**GIVEN ENTRIES:**

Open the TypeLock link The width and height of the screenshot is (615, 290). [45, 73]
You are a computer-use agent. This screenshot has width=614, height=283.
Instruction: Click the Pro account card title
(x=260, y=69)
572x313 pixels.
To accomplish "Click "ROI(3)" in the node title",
---
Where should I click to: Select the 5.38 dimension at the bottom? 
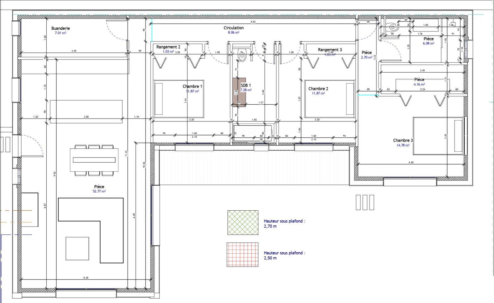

**TASK:** Line count for "height": count the lines in the records above that hold this word, and give only the number.

**ANSWER SPACE:** 2